Ma si rischia un altro debito da 200mila euro

1 Novembre 2023

Impianto sportivo di Filippone, la Teate Volley: con la revoca il municipio pagherà il mutuo per i lavori

CHIETI. Un provvedimento che può costare al Comune di Chieti, già in dissesto, duecentomila euro. È una delle possibili conseguenze della revoca della gestione del centro sportivo di Filippone alla Teate Volley. A sostenerlo è la società alla quale l’amministrazione del sindaco Diego Ferrara ha intimato di riconsegnare l’impianto, e che ieri ha detto la propria. «Una bega politica», definisce la vicenda l’associazione sportiva presieduta da Gabriele Sablone, ricordando tutte le migliorie realizzate sull’impianto a proprie spese.
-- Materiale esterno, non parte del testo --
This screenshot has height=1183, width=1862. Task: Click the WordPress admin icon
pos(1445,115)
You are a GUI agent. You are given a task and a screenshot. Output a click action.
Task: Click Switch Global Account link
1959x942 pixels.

Tra queste, l’investimento di circa mezzo milione, coperto con un mutuo del quale restano da pagare ancora circa duecentomila euro. Di qui le «eventuali conseguenze della contestazione in atto, che potrebbero portare a un contenzioso che comporterebbe il rischio, per il Comune, di doversi sobbarcare il debito tutt’ora gravante sull’impianto».
La Teate Volley non ritiene che sia venuta meno la natura polifunzionale dell’impianto. Sostiene che ciò è stato certificato dal Comune stesso nel sopralluogo del 3 settembre, a margine del quale è stato verbalizzato che «è stato possibile rilevare la polifunzionalità, la amovibilità e la reversibilità dei campi da gioco». I campi da padel, pomo della discordia in quanto avrebbero “cannibalizzato” altre discipline, sono considerati «una ulteriore valorizzazione dell’offerta formativo-sportiva messa a disposizione della comunità».
Ma l’amministrazione Ferrara resta convinta della bontà della propria decisione. «La verità è contenuta nelle carte», ribadiscono con una nota il sindaco e l’assessore allo Sport Manuel Pantalone. Una determina del 9 ottobre stabilisce che l’impianto, affidato alla Teate Volley nel 2007 con un accordo fino al 2034, deve essere riconsegnato entro trenta giorni.
Sindaco e assessore sottolineano che «non solo il piano finanziario dovuto non ci è stato fornito, ma dai controlli è poi emersa anche la subconcessione della struttura». Altro punto sul quale si accende lo scontro: per la Teate Volley quella che per il Comune è una “subconcessione” sarebbe in realtà un “affitto” al circolo Il Quadrifoglio, consentito dal contratto di affidamento. La Teate Volley ritiene che «privare l’associazione sportiva della possibilità di continuare a svolgere la propria attività di centro di aggregazione comporterebbe un evidente danno per la collettività che si vedrebbe privata di un’opportunità unica in quella zona della città, un danno per lo sport con la probabile fine di squadre di serie C maschile e Under 19 di volley».